> [The exercise] Please return every line below, from the one containing "coordinates (149, 60)." down to the one containing "center [1262, 684].", as a JSON list of strings with one string per line and blank lines omitted.

— start of Provided data —

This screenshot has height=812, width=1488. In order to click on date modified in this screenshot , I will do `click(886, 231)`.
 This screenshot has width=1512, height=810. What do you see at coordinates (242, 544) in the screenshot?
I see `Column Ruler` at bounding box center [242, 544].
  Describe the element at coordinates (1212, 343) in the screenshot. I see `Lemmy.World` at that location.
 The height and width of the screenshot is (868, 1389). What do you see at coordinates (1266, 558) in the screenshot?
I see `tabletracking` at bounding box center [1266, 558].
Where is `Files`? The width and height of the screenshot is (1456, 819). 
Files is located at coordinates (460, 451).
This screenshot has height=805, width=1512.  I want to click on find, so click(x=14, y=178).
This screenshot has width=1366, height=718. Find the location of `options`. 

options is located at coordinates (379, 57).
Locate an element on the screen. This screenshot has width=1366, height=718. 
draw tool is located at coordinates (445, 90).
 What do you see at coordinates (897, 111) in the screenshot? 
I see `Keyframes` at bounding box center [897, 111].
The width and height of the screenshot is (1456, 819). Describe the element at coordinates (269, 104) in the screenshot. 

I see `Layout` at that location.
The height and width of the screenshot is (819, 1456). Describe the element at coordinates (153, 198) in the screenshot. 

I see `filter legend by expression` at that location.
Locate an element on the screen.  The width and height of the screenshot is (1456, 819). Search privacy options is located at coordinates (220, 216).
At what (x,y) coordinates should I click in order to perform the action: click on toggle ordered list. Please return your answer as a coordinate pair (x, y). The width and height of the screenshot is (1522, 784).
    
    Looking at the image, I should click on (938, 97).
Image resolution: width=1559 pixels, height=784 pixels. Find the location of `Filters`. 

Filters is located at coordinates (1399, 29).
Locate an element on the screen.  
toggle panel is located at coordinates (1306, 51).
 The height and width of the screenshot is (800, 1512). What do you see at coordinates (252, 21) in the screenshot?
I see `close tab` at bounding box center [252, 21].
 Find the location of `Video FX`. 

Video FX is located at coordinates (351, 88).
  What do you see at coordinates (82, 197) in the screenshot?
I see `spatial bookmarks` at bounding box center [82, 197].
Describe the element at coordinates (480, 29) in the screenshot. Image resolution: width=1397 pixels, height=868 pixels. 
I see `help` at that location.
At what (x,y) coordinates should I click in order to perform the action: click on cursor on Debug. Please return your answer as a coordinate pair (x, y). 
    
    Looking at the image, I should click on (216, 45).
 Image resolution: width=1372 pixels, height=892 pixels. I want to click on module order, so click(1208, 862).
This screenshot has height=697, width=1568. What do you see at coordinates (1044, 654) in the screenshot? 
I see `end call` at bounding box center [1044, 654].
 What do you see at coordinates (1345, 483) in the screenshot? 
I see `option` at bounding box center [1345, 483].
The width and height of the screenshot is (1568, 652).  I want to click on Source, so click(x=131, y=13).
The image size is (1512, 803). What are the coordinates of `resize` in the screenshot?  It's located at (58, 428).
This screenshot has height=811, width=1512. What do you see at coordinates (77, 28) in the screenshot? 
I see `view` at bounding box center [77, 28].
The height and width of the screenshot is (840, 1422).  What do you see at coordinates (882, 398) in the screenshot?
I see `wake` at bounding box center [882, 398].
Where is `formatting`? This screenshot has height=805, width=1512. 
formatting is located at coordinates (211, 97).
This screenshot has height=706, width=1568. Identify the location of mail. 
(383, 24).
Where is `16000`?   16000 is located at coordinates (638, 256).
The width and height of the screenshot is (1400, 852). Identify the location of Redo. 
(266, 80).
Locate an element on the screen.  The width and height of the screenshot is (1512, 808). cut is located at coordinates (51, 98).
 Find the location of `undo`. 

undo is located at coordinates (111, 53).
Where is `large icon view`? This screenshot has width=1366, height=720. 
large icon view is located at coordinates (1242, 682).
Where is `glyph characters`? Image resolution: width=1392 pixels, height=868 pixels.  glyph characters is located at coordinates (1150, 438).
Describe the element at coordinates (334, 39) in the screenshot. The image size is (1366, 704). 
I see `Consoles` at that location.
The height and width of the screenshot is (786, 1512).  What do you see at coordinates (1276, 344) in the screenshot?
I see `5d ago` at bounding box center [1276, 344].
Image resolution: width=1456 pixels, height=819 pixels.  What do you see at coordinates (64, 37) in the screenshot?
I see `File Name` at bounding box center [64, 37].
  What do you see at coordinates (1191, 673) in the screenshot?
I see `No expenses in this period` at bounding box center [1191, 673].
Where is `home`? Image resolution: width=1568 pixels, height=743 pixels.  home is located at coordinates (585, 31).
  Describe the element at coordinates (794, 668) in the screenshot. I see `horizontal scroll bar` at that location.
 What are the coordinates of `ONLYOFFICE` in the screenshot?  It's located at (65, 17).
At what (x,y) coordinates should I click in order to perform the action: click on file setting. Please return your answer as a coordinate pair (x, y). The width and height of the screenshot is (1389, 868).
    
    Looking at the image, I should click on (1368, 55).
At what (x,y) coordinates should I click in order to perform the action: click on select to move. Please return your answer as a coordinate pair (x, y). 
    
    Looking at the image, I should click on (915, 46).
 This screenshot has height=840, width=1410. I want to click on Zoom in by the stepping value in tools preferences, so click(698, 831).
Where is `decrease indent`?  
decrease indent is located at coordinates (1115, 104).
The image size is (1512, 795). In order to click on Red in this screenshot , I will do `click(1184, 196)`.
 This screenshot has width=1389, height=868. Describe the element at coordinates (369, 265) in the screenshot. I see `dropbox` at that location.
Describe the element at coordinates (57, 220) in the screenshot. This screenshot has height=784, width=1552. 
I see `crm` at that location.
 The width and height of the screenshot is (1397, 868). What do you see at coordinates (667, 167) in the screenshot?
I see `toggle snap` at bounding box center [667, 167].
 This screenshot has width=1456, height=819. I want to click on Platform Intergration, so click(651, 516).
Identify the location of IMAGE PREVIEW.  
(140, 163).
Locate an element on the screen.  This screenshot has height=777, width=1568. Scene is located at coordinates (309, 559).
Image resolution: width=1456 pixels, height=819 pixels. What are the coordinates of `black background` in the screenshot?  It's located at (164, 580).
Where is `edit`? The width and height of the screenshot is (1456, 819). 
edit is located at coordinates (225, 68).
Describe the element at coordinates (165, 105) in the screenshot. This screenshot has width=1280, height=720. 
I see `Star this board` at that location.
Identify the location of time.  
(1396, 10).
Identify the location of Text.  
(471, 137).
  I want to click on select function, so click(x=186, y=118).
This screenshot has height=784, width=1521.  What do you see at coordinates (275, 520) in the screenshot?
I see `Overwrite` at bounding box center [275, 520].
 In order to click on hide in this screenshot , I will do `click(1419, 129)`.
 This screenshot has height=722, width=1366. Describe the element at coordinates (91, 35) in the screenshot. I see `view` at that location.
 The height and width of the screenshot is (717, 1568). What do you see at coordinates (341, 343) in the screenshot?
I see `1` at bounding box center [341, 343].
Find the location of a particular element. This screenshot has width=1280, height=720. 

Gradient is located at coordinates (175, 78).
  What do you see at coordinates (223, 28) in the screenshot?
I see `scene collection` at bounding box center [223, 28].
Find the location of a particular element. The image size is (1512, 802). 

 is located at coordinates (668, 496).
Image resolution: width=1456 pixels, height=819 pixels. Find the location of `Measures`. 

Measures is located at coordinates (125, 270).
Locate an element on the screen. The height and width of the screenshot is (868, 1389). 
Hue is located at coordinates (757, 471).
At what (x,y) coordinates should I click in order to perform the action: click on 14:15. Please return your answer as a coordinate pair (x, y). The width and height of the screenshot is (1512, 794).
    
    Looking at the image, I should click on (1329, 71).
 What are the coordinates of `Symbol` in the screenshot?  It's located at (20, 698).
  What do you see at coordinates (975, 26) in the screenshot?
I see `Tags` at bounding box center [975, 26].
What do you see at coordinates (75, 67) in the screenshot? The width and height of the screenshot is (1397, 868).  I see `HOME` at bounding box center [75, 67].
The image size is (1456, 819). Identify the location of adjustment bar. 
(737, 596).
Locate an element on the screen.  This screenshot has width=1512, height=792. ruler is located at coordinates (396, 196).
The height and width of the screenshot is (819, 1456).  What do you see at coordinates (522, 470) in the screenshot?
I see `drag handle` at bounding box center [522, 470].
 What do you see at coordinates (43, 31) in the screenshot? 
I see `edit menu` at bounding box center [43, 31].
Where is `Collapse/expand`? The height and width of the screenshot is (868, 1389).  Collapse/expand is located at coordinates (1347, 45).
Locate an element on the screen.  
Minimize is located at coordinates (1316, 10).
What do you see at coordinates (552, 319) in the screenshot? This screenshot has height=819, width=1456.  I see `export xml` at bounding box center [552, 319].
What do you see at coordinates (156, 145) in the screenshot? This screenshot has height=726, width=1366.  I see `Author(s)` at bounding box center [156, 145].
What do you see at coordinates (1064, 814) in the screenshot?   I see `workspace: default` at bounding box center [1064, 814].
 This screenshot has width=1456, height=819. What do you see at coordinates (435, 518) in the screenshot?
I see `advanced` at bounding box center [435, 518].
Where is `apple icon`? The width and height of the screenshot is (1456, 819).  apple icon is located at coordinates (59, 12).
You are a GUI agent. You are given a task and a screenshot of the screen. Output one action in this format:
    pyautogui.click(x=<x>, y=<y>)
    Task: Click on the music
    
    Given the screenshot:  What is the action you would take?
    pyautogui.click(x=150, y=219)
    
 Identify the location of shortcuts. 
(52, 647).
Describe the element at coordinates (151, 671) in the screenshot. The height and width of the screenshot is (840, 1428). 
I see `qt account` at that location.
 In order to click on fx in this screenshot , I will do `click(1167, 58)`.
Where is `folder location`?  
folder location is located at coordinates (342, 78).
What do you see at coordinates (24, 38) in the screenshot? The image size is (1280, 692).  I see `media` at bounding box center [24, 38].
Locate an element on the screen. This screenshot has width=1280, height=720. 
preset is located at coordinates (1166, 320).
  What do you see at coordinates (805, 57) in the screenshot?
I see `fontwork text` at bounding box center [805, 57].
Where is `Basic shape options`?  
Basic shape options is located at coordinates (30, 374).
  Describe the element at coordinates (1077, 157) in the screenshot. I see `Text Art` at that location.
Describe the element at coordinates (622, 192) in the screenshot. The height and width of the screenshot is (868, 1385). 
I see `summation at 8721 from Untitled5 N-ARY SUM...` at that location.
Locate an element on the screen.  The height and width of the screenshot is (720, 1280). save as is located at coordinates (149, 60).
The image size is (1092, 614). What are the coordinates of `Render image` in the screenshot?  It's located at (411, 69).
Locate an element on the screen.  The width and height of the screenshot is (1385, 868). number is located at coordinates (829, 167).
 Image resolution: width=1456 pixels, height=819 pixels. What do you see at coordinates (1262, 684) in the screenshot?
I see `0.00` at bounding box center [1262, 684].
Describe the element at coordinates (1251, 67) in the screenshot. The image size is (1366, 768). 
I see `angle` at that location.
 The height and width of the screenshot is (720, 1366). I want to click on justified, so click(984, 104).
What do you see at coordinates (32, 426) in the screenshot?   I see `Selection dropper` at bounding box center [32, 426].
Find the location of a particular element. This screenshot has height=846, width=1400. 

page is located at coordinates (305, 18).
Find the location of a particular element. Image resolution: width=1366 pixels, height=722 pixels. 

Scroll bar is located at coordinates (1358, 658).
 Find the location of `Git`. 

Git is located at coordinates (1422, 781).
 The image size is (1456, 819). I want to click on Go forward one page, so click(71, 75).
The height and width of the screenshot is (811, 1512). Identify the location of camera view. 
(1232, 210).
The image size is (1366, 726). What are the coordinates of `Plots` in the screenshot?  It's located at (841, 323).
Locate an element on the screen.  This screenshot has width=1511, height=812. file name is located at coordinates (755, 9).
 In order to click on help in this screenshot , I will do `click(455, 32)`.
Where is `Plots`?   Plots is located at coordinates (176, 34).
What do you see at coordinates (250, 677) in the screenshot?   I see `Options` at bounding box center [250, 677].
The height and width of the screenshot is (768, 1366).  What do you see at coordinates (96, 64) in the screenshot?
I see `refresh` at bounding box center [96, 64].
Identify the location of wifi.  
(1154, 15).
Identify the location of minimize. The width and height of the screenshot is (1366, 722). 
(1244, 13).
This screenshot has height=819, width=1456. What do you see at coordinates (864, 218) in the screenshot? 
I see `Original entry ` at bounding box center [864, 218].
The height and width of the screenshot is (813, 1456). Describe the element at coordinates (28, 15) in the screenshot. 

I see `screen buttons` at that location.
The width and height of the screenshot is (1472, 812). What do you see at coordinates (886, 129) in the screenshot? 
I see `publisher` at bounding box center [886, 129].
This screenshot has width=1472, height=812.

— end of Provided data —

> [Result]
[
  "Locate an element on the screen.  The height and width of the screenshot is (720, 1280). save as is located at coordinates (149, 60).",
  "The image size is (1092, 614). What are the coordinates of `Render image` in the screenshot?  It's located at (411, 69).",
  "Locate an element on the screen.  The width and height of the screenshot is (1385, 868). number is located at coordinates (829, 167).",
  " Image resolution: width=1456 pixels, height=819 pixels. What do you see at coordinates (1262, 684) in the screenshot?",
  "I see `0.00` at bounding box center [1262, 684]."
]